New Database Options

Question

New Database Options

Steve Jones - SSC Editor

SSC Guru

Points: 734449
More actions
November 15, 2018 at 9:18 pm

#380874

Comments posted to this topic are about the item New Database Options

Viewing 9 posts - 1 through 8 (of 8 total)

You must be logged in to reply to this topic. Login to reply

Jeff Moden SSC Guru Points: 1003863 More actions · Answer 1

Perhaps a bit deeper than just a database option, I'd like to see some table options that would give NoSQL a run for their money when it comes to ETL and "Minimal Logging".

There are times where not only don't I care about such things as delayed durability, I also don't care at all about being able to "roll back" a transaction". Those times are when I'm importing files or copying certain data from one database to another and then updating the staging tables that I've loaded them into.

For example, we load a shedload of data from files every day. We load the files into staging tables (which are easily made to be minimally logged) and then we update those staging tables with other data including certain condition flags that identify the validity of the data, etc. Even in the SIMPLE Recovery Model, nothing about updates is minimally logged. This is ALL highly expendable data until we copy that newly validated data into the final permanent tables and yet we have to tolerate all of the problems associated with fully logged UPDATEs, SIMPLE Recovery Model or not. Those problems include but aren't limited to the extra amount of time it takes to write to the log file and the amount of space the log file requires.

MS made it so you can achieve minimal logging for inserts even with a Clustered Index in place and even if the table isn't empty. What I'd like to see them do (which would really help import and validation processes in expendable staging tables) is to make it so you can actually assign an option to a table saying this is a totally non-logged table and still be able to have CI, NCIs, and DRI (still super important for these tables) in place. I'd like it at the table level because then they could also make a modification to backups that would simply not include such tables instead of screwing up Point-In-Time restores because you happen to have even 1 byte of data stored in "Minimally Logged" fashion.

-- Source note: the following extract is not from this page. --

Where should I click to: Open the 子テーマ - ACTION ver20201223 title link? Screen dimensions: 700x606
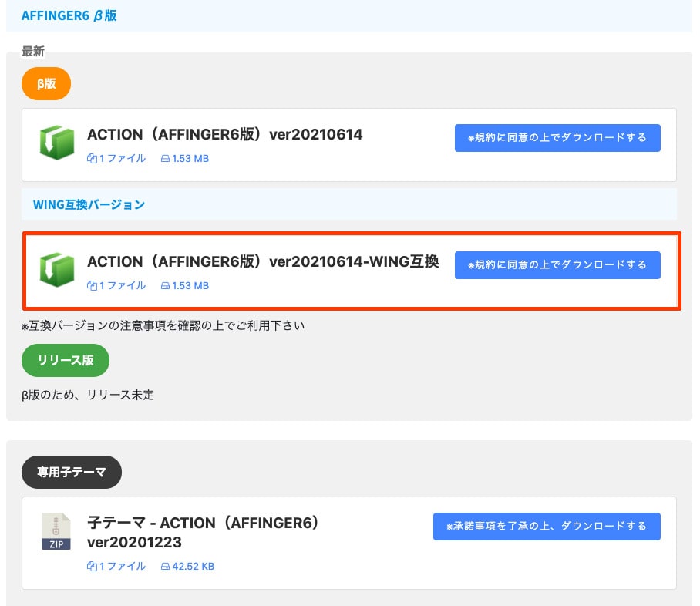[x=203, y=532]
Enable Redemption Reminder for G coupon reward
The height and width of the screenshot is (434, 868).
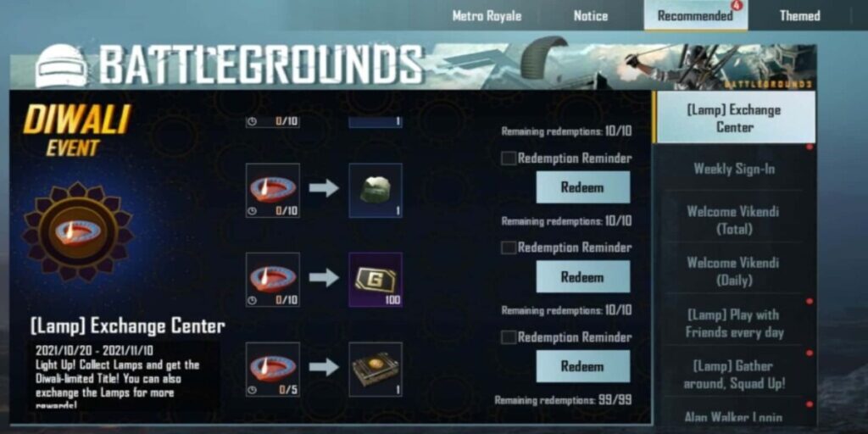point(509,248)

Yes... you CAN create a separate database for such things but UPDATEs (and the much lesser used DELETE) are still not minimally logged even in the Simple Recovery Model and, even with the use of Trace Flag 610 (which is built into 2016 so you don't have to set it), even Inserts into a table that has NCIs in place is NOT guaranteed in any way, shape or fashion.

Perhaps an even easier option would be the ability to create a File Group that you could tag as a NOT LOGGED File Group that could still use DRI to LOGGED file groups and would come up as a PreAllocated but empty space after a restart. It would be like a TempDB for each database but with no logging whatsoever. It would be the ultimate "Sandbox" for ETL and report table generation purposes.

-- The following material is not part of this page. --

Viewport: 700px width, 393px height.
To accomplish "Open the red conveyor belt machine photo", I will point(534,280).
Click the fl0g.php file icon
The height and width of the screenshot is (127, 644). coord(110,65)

Yep... I get around all of this with some T-SQL prestidigitation but life would be a whole lot easier (it's currently a royal PITA even with some helper procs in place) if you could assign a guaranteed minimally logged option to tables and actually have backups ignore such tables. And, no... Posh isn't the right tool for this... it's way to slow and it shouldn't be necessary anyway. Same goes for things like SSIS and other "applications").

It would also be nice if MS would make it easy to generate the code to build tables (even if limited to "just" non-partitioned monoliths) and to separately be able to generate the code for constraints and indexes in an easy "here's the name, go build the code for it" fashion. They do it in SSMS... they should be able to do it quite easily in T-SQL.

--Jeff Moden

RBAR is pronounced "ree-bar" and is a "Modenism" for Row-By-Agonizing-Row.
First step towards the paradigm shift of writing Set Based code:
________Stop thinking about what you want to do to a ROW... think, instead, of what you want to do to a COLUMN.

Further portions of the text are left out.